§ Exercise requirements
Look through the data below for the line with "The width and height of the screenshot is (1317, 821).", and transcribe it exactly together with each line after it up to and including the line with "You are a computer-use agent. This". Give nothing else.

--*--

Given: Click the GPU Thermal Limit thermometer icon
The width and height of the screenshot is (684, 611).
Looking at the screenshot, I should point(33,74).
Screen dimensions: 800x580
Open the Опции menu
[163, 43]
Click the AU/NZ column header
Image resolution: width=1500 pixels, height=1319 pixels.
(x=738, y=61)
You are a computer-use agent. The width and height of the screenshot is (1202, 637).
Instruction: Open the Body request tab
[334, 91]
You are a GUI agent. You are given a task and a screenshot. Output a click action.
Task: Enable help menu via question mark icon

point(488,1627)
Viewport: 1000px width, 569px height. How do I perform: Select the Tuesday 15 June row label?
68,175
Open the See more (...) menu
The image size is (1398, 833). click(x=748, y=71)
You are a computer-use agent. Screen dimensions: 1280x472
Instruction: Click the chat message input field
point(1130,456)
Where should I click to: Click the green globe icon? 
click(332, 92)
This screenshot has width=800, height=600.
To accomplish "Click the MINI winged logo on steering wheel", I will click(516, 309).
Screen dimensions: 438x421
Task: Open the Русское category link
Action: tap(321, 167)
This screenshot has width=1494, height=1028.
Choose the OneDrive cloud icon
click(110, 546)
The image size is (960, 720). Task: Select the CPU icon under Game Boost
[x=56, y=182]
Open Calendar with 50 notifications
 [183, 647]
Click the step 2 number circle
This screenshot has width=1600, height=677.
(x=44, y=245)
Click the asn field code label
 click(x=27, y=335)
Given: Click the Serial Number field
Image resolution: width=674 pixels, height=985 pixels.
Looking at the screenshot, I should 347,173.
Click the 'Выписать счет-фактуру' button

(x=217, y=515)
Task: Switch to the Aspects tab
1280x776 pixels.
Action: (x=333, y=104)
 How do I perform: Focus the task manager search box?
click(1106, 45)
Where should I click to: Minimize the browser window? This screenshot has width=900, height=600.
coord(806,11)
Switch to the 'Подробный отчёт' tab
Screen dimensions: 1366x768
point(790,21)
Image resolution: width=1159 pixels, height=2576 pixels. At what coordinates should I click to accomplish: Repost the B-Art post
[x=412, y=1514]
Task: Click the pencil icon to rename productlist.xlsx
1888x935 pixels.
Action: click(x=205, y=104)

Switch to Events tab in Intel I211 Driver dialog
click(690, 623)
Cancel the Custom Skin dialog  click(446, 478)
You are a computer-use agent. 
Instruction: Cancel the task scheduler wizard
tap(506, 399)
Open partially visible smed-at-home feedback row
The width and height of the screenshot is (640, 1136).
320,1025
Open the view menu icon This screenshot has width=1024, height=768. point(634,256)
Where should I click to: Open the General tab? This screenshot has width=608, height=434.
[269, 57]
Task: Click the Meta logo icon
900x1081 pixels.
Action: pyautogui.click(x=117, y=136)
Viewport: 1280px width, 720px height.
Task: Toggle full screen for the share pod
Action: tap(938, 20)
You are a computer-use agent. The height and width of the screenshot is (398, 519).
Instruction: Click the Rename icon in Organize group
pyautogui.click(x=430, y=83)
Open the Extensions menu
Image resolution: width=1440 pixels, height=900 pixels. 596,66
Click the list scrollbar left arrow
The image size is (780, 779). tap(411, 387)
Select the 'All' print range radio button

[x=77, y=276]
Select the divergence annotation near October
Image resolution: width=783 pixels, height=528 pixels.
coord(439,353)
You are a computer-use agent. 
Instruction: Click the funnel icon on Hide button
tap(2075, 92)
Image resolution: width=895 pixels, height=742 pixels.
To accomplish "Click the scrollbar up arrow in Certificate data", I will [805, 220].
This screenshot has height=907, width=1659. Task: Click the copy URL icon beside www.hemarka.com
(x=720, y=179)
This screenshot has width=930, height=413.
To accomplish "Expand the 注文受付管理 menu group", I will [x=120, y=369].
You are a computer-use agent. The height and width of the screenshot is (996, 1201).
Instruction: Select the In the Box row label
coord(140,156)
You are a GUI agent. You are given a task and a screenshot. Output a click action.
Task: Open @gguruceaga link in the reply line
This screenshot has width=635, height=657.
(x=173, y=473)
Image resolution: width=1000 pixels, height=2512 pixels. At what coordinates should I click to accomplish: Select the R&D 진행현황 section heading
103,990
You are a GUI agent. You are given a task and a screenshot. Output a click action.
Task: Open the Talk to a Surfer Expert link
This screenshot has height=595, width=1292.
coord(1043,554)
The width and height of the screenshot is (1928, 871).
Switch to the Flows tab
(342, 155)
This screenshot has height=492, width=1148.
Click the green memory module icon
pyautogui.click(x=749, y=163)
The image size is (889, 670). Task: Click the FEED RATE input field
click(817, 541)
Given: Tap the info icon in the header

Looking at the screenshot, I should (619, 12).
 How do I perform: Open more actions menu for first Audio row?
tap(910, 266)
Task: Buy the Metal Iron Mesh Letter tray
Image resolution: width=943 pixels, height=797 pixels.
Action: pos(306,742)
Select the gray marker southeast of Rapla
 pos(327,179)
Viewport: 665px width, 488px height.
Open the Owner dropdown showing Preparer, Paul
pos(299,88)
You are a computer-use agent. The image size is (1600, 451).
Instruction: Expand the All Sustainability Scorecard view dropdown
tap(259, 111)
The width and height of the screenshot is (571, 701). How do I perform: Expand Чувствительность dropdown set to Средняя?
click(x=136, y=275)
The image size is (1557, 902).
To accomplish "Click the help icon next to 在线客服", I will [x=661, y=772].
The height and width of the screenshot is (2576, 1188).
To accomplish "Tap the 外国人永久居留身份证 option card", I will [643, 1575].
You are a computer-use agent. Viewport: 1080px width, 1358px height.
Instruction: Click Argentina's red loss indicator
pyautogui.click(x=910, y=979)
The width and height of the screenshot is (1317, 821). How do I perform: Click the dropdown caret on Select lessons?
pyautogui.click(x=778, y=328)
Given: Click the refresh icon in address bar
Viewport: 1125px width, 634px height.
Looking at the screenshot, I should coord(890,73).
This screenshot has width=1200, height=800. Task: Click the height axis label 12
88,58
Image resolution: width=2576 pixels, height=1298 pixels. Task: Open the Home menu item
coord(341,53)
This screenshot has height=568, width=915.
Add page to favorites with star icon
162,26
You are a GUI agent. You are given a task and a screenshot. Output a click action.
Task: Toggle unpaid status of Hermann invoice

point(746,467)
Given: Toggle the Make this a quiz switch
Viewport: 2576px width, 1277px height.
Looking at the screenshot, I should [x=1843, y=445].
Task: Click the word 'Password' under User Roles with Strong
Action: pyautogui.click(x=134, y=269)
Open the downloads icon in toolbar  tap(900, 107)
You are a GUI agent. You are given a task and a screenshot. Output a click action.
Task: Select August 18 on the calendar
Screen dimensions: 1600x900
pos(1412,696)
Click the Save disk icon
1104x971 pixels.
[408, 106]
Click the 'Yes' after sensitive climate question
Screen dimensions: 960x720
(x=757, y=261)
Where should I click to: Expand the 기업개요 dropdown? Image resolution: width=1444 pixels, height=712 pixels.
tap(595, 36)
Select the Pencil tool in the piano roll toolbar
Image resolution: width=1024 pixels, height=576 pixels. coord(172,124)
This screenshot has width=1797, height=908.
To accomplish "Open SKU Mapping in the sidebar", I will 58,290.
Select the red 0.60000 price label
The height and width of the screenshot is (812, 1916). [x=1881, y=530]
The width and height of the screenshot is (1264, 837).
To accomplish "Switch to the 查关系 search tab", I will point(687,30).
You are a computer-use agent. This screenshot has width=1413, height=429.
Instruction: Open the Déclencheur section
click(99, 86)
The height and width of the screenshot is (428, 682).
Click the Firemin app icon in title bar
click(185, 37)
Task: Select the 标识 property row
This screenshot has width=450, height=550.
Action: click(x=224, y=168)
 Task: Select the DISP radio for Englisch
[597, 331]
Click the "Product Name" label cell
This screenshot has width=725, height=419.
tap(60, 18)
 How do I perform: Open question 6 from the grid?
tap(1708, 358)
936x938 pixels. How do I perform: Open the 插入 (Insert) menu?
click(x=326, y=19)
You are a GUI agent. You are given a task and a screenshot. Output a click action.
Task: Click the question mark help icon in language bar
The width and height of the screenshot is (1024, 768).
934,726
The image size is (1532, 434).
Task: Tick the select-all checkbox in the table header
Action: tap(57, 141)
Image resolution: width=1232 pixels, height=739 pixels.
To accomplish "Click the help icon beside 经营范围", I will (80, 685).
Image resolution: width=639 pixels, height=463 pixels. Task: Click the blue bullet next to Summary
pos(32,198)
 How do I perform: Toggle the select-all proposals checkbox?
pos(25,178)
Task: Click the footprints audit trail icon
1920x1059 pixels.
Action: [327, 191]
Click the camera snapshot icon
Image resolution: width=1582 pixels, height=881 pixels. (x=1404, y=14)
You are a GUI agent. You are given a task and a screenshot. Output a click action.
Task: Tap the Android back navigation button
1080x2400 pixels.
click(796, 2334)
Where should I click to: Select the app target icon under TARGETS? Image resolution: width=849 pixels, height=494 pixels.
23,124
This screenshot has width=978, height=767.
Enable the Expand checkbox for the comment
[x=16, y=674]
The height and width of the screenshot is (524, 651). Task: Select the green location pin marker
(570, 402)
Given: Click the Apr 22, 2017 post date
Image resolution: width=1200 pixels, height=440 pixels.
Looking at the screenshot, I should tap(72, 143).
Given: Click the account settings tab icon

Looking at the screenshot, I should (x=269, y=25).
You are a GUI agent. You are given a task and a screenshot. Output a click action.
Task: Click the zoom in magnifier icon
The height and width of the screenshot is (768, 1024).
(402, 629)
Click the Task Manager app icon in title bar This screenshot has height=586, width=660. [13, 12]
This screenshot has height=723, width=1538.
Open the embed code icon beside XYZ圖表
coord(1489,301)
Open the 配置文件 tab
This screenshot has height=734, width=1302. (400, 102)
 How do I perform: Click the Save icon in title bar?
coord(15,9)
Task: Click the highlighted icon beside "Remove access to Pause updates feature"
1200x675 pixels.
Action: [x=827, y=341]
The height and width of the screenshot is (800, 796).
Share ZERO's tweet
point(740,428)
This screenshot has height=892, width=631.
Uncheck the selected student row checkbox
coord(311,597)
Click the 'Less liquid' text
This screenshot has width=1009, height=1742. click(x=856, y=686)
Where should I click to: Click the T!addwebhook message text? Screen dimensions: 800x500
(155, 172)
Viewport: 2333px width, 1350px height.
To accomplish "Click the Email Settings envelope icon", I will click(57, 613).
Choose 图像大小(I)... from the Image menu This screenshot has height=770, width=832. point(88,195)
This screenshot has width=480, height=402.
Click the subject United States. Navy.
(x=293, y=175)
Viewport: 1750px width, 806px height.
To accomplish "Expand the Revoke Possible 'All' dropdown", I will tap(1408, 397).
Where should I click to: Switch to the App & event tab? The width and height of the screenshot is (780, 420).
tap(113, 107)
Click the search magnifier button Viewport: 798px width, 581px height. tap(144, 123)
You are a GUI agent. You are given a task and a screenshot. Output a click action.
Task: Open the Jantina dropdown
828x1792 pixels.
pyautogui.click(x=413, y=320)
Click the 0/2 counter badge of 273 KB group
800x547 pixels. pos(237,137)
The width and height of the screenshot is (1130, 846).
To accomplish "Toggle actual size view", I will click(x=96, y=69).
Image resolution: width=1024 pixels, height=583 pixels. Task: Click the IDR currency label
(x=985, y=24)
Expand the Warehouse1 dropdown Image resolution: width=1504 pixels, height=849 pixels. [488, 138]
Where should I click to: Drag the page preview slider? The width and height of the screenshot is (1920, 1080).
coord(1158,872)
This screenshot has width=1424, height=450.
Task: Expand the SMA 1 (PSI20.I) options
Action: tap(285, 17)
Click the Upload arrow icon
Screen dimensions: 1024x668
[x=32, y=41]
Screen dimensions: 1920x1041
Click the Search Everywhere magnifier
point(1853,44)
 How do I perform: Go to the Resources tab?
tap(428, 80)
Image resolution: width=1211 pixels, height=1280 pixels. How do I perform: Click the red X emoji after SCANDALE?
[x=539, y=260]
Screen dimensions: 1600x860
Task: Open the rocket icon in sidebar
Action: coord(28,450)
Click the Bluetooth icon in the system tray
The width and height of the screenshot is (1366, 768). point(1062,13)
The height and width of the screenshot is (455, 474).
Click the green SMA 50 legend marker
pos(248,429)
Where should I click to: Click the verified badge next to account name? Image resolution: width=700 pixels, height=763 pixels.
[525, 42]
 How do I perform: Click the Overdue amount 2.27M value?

--*--

§ Problem solution
The width and height of the screenshot is (1317, 821). How do I perform: Click the dropdown caret on Select lessons?
pyautogui.click(x=778, y=328)
Given: Click the refresh icon in address bar
Viewport: 1125px width, 634px height.
Looking at the screenshot, I should coord(890,73).
This screenshot has width=1200, height=800. Task: Click the height axis label 12
88,58
Image resolution: width=2576 pixels, height=1298 pixels. Task: Open the Home menu item
coord(341,53)
This screenshot has height=568, width=915.
Add page to favorites with star icon
162,26
You are a GUI agent. You are given a task and a screenshot. Output a click action.
Task: Toggle unpaid status of Hermann invoice

point(746,467)
Given: Toggle the Make this a quiz switch
Viewport: 2576px width, 1277px height.
Looking at the screenshot, I should [x=1843, y=445].
Task: Click the word 'Password' under User Roles with Strong
Action: pyautogui.click(x=134, y=269)
Open the downloads icon in toolbar  tap(900, 107)
You are a GUI agent. You are given a task and a screenshot. Output a click action.
Task: Select August 18 on the calendar
Screen dimensions: 1600x900
pos(1412,696)
Click the Save disk icon
1104x971 pixels.
[408, 106]
Click the 'Yes' after sensitive climate question
Screen dimensions: 960x720
(x=757, y=261)
Where should I click to: Expand the 기업개요 dropdown? Image resolution: width=1444 pixels, height=712 pixels.
tap(595, 36)
Select the Pencil tool in the piano roll toolbar
Image resolution: width=1024 pixels, height=576 pixels. coord(172,124)
This screenshot has width=1797, height=908.
To accomplish "Open SKU Mapping in the sidebar", I will 58,290.
Select the red 0.60000 price label
The height and width of the screenshot is (812, 1916). [x=1881, y=530]
The width and height of the screenshot is (1264, 837).
To accomplish "Switch to the 查关系 search tab", I will point(687,30).
You are a computer-use agent. This screenshot has width=1413, height=429.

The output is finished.